(Given records)
◆ ◆ ◆ ◆ ◆ ◆ ◆
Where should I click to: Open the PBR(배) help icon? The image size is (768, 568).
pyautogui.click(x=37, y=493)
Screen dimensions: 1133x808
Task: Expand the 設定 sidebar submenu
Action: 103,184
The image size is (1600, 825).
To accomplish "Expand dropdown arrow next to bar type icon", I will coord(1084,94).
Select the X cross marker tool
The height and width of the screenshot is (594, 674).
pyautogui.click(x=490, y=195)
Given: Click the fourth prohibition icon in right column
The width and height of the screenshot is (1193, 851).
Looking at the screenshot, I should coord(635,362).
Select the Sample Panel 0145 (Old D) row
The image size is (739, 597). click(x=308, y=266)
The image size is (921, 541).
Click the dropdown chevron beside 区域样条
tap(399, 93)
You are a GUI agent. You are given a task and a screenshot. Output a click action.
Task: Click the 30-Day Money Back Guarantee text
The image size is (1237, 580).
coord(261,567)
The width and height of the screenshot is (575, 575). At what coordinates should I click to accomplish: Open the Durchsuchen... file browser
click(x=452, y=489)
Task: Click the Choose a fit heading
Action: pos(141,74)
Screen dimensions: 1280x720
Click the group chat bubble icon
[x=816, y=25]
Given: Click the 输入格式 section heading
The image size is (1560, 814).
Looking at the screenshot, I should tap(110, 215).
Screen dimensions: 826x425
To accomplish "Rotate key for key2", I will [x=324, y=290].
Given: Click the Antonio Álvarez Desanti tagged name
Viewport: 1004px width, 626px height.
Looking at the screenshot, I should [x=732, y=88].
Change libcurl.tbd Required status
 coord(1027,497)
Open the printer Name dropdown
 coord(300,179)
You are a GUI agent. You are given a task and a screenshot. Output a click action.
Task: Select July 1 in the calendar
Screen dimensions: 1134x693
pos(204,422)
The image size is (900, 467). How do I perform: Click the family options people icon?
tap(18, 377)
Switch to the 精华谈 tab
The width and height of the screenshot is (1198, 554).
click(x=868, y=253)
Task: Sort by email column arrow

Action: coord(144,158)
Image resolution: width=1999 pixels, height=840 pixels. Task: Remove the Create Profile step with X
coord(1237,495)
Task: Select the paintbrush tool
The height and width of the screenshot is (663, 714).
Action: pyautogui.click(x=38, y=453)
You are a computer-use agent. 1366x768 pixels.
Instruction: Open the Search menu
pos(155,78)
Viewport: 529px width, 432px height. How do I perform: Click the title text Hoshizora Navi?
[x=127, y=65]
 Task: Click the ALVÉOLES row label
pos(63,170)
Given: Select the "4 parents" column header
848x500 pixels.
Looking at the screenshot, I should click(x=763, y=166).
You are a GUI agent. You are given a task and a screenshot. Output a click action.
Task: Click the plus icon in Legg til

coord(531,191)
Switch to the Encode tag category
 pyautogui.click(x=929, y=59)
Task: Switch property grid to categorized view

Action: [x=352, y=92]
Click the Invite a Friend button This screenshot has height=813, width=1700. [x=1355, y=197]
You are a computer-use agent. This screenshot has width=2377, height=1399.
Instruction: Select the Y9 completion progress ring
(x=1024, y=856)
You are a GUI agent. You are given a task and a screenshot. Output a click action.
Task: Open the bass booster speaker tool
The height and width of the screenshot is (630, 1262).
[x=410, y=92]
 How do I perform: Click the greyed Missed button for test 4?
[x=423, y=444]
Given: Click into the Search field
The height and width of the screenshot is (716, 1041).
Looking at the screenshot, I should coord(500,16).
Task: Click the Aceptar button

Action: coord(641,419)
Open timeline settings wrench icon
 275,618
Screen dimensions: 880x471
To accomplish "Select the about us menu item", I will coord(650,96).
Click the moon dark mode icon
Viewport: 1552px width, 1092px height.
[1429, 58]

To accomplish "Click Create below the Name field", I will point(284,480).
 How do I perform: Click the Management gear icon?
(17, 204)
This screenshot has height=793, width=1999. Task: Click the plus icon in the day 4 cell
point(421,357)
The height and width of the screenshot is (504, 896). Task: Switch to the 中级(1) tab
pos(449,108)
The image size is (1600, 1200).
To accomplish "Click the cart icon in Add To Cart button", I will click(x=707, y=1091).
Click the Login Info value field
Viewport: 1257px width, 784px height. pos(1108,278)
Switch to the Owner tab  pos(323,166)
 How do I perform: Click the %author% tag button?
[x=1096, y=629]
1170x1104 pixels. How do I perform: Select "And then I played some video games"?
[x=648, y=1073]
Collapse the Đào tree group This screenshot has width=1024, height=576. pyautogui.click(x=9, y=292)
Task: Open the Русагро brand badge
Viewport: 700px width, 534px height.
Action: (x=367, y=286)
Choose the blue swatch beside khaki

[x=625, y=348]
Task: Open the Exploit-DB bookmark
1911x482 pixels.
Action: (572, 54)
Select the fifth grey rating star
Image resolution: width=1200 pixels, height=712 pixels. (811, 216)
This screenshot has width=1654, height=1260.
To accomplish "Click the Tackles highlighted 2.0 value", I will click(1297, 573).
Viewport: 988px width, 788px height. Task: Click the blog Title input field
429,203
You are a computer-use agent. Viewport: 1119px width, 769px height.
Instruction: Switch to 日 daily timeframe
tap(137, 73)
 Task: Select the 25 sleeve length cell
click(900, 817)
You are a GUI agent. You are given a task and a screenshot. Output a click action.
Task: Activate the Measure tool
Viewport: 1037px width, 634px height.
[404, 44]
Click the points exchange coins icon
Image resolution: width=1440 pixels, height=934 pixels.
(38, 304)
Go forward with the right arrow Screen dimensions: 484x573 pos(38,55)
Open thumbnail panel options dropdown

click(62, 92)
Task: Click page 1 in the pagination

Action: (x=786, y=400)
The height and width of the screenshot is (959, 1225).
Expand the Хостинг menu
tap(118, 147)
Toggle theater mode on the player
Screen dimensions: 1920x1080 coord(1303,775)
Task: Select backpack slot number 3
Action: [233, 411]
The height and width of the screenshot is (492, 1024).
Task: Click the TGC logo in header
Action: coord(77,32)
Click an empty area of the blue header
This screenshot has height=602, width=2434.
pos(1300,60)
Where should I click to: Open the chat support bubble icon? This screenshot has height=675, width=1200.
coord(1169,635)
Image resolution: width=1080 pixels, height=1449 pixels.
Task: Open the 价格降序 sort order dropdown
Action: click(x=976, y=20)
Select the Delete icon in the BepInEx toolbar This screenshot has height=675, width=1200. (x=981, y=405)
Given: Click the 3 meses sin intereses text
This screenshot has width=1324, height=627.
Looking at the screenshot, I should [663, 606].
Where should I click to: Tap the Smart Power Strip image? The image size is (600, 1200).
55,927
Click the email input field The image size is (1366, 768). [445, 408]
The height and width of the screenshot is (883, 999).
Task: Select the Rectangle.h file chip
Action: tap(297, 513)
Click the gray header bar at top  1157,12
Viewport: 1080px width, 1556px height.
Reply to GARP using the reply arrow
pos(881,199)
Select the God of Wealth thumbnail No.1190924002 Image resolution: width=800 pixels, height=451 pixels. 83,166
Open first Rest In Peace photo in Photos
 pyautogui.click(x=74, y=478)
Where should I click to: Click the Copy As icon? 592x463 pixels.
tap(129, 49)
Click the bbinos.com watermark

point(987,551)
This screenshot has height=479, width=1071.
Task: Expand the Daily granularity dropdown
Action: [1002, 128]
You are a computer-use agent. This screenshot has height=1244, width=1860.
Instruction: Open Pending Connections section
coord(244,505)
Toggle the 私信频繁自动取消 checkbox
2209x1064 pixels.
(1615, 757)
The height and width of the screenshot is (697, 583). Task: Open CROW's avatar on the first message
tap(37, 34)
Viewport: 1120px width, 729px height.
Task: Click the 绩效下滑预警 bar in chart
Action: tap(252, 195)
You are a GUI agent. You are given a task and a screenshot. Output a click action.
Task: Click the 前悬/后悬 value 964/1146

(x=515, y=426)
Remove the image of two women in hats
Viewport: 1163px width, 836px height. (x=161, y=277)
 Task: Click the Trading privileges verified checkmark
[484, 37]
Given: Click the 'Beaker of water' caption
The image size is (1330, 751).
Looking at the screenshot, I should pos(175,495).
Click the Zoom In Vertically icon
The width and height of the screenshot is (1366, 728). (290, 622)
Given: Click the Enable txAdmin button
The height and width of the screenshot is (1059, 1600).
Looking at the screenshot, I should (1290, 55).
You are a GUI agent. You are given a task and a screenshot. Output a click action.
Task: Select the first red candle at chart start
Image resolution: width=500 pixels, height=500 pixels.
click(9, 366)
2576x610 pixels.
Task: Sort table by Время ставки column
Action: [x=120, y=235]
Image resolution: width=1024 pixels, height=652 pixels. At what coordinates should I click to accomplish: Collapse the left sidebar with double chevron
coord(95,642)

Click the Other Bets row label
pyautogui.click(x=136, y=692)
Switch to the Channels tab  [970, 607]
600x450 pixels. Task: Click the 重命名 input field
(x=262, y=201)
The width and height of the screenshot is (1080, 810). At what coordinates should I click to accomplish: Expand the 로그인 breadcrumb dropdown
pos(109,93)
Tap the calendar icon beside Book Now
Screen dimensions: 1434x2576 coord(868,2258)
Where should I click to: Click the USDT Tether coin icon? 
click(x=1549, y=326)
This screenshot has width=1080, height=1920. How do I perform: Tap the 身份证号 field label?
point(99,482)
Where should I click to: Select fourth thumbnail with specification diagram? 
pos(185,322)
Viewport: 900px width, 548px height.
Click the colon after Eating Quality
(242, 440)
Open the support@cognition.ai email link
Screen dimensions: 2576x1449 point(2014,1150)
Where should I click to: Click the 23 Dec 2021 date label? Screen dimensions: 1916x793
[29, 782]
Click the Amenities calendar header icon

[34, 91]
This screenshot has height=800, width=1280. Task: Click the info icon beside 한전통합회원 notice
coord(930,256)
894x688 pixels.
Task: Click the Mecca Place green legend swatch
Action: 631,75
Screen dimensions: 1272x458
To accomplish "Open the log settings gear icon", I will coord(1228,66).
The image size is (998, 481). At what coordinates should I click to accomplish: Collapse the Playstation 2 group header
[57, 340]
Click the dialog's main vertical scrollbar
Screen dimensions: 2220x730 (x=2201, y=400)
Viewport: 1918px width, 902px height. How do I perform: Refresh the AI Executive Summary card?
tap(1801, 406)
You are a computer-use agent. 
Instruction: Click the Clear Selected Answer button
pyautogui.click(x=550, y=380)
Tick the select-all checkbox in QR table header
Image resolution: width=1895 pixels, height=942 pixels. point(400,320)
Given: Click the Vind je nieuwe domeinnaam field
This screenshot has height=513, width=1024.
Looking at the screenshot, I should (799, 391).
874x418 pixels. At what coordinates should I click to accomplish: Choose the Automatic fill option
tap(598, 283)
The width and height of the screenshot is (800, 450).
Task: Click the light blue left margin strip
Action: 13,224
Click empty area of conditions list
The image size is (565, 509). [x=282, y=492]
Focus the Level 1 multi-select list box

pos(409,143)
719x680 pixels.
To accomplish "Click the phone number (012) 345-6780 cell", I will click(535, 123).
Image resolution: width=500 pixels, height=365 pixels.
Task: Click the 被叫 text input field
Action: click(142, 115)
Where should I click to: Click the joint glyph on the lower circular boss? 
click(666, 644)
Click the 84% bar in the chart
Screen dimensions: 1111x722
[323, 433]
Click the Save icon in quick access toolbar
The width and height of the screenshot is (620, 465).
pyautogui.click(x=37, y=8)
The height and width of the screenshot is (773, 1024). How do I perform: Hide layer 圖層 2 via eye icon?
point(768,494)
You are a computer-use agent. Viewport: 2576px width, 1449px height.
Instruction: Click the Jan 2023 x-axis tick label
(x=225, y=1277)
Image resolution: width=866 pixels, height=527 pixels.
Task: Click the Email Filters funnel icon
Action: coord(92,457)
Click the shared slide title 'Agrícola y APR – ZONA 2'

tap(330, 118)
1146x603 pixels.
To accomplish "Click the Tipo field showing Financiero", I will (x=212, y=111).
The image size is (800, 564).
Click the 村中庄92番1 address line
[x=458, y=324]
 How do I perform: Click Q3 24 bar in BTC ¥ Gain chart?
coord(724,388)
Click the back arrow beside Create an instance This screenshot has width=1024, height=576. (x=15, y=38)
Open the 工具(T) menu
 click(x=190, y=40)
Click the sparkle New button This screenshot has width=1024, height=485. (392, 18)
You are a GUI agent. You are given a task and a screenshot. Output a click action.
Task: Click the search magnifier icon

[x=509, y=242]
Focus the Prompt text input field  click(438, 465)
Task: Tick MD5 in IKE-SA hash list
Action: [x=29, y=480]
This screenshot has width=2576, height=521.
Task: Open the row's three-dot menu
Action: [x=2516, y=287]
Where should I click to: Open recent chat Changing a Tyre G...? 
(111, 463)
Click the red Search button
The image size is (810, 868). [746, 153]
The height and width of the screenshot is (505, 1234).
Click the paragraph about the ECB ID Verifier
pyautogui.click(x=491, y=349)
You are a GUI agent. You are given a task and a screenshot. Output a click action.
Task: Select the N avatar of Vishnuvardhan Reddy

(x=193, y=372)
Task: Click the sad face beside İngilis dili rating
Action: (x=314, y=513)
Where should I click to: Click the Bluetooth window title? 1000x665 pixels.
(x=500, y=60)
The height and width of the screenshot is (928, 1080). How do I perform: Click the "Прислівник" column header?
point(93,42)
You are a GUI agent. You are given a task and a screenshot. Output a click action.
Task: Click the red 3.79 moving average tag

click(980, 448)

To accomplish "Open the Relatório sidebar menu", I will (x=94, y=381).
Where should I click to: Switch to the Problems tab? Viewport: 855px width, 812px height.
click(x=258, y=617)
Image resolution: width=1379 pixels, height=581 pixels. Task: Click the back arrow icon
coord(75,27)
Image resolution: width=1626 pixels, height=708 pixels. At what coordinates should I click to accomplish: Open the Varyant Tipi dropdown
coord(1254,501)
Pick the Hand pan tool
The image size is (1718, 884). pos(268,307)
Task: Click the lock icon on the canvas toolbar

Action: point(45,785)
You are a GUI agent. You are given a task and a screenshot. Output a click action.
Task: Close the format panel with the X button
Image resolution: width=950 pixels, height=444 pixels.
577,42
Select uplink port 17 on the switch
◆ ◆ ◆ ◆ ◆ ◆ ◆
(What is required)
Return exactly the lines above from the line that has "The image size is (1600, 825)." through the line that has "Given: Click the fourth", inclusive, and nothing else.

(Answer space)
The image size is (1600, 825).
To accomplish "Expand dropdown arrow next to bar type icon", I will coord(1084,94).
Select the X cross marker tool
The height and width of the screenshot is (594, 674).
pyautogui.click(x=490, y=195)
Given: Click the fourth prohibition icon in right column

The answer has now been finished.